Another standout feature of Optics + Photonics is the symposium-wide plenary session, which kicks off the week on Sunday 26 August. Danielle Merfeld, GE Global Research (Niskayuna, NY), will speak on “Technology to enable our solar technology future,” and Marlan O. Scully, Texas A&M Univ. (College Station, TX) and Princeton Univ. (Princeton, NJ), will address “The concept of the photon: updated.”
Make sure to visit the Optics + Photonics website to read about the symposia Optical Engineering + Applications and Photonic Devices + Applications, which cover developments in these more traditional areas of optics and photonics.
There are also many exciting events happening beyond the symposia.
Kristina Johnson (Duke University; Durham, NC) and Michael Robinson (ColorLink Inc.; Boulder, CO) are presenting the workshop “Optics in Entertainment,” Thursday 30 August (see sidebar).
Joseph Goodman (Stanford University, CA) is being presented with the Gold Medal of the Society at the Annual Awards Banquet (29 August) where he will be the featured speaker, and is being honored with a tribute conference. (Read more about Goodman on page 24).
The Student Chapter Leadership Workshop is being expanded to two days. The Outreach Rodeo will be held Saturday, 25 August, and Sunday morning will feature workshop sessions open to all student members. The SPIEWorks Career Fair will be held Tuesday 28 August and Wednesday 29 August.
The exhibition hall is the place to see the latest trends and commercial developments in optical engineering, remote sensing, materials and devices, signal and image processing, illumination engineering, nanotechnology, x-ray optical technologies, and others. More than 280 exhibiting companies will present in two exhibition halls this year, providing half-hour demonstrations on the show floor.

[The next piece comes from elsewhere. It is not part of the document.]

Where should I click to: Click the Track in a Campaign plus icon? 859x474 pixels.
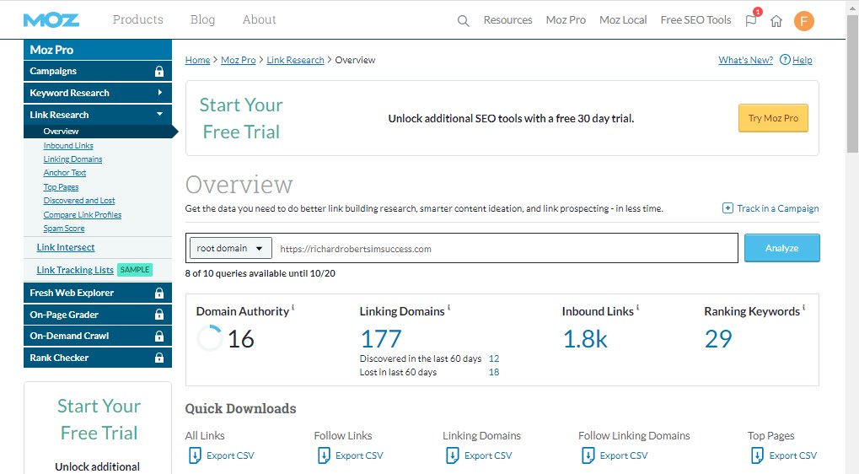(727, 208)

Learn more about this important event online at SPIE.org/optics-photonics.xml.
Optics Goes Hollywood
Image quality has always been an important topic in the entertainment industry, now more than ever with home cinema sales booming and CGI becoming almost standard. New technologies are providing viewers with clearer, more realistic images, and with improved 3D display technology, more options for how to view them.

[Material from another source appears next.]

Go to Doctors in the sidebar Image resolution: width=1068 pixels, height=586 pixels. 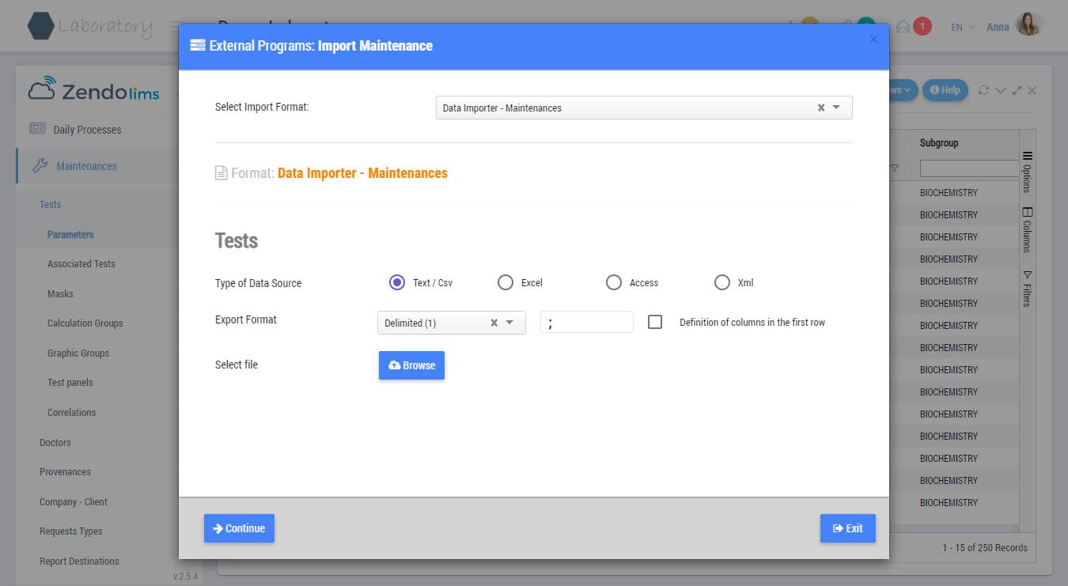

Kristina Johnson, dean of Duke University’s Pratt School of Engineering (Durham, NC), and Michael Robinson, chief scientist at ColorLink Inc. (Boulder, CO), will chair the workshop “Optics in Entertainment” on Thursday 30 August.
The workshop will look at the potential future of display technologies, including making animation realistic; games for training, education, and entertainment; optical system design; digital and analog reflective, transmissive, transmission, and emissive displays; novel illumination devices; image capture; and processing storage and display. The ergonomic and human factors associated with visualizing new and innovative technologies will also be explored.